[[ Source data open ]]

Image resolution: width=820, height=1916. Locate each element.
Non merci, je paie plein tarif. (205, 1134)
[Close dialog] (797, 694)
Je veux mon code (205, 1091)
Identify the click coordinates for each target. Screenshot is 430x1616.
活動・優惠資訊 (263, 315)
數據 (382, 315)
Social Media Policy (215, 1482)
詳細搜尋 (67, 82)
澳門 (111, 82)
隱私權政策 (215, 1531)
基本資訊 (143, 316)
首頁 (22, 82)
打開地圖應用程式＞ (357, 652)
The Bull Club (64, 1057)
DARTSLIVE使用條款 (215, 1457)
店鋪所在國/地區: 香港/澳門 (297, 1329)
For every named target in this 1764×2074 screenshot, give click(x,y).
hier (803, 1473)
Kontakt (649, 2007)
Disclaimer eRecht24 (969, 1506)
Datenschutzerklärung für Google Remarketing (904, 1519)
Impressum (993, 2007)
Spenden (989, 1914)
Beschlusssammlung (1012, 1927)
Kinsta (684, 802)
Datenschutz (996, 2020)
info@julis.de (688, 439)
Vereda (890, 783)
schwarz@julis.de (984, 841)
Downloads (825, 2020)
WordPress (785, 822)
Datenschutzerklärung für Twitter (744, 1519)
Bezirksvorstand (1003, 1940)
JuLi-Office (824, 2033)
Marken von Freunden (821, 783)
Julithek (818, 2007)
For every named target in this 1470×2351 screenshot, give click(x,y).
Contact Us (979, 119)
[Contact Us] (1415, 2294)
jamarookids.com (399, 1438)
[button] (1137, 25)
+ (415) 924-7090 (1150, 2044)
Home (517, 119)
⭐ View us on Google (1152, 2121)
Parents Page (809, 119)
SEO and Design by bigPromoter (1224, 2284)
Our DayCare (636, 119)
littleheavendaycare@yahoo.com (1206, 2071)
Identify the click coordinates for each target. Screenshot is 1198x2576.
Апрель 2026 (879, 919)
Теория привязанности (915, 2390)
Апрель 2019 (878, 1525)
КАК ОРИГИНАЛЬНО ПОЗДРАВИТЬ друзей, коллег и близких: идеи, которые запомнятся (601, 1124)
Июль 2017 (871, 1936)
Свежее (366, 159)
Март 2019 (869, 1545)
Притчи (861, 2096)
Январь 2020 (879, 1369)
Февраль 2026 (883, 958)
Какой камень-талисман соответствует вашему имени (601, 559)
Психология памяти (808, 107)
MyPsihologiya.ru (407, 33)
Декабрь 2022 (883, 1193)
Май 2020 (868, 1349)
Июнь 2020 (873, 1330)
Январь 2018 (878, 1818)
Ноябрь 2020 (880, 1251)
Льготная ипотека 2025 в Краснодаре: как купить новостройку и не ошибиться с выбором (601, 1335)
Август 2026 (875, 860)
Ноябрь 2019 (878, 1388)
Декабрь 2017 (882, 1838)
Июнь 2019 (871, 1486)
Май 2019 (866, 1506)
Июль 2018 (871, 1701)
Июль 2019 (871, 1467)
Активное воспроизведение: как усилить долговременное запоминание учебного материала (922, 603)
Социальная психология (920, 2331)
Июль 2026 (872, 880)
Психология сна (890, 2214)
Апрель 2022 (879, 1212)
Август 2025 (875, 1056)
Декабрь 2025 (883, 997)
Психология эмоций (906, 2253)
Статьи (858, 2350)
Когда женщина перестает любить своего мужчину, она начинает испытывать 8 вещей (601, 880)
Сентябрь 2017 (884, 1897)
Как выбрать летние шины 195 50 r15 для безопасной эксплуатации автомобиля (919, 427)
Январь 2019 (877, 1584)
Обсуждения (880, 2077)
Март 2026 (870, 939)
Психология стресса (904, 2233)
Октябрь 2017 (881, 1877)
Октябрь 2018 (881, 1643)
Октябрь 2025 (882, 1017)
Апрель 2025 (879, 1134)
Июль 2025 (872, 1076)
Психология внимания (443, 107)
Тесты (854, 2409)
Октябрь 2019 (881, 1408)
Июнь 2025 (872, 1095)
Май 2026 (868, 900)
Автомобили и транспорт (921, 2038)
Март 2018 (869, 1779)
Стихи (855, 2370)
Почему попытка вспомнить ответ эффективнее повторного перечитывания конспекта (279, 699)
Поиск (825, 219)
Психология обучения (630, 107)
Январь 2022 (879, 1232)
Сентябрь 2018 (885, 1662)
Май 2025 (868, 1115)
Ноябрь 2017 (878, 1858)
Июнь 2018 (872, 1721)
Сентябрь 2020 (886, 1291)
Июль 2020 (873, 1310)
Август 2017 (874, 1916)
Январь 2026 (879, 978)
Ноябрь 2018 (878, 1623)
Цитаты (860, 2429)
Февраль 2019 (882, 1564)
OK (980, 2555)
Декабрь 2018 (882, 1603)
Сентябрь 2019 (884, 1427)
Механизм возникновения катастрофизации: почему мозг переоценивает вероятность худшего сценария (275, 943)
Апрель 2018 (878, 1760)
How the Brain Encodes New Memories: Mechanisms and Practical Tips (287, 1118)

[[ Source data closed ]]

▶ [Problem description] Above are the entries. Output exactly the lines beginning with the line that has "Психология внимания (443, 107)" and ending with the line that has "Апрель 2018 (878, 1760)".

▶ [Written answer]
Психология внимания (443, 107)
Тесты (854, 2409)
Октябрь 2019 (881, 1408)
Июнь 2025 (872, 1095)
Май 2026 (868, 900)
Автомобили и транспорт (921, 2038)
Март 2018 (869, 1779)
Стихи (855, 2370)
Почему попытка вспомнить ответ эффективнее повторного перечитывания конспекта (279, 699)
Поиск (825, 219)
Психология обучения (630, 107)
Январь 2022 (879, 1232)
Сентябрь 2018 (885, 1662)
Май 2025 (868, 1115)
Ноябрь 2017 (878, 1858)
Июнь 2018 (872, 1721)
Сентябрь 2020 (886, 1291)
Июль 2020 (873, 1310)
Август 2017 (874, 1916)
Январь 2026 (879, 978)
Ноябрь 2018 (878, 1623)
Цитаты (860, 2429)
Февраль 2019 (882, 1564)
OK (980, 2555)
Декабрь 2018 (882, 1603)
Сентябрь 2019 (884, 1427)
Механизм возникновения катастрофизации: почему мозг переоценивает вероятность худшего сценария (275, 943)
Апрель 2018 (878, 1760)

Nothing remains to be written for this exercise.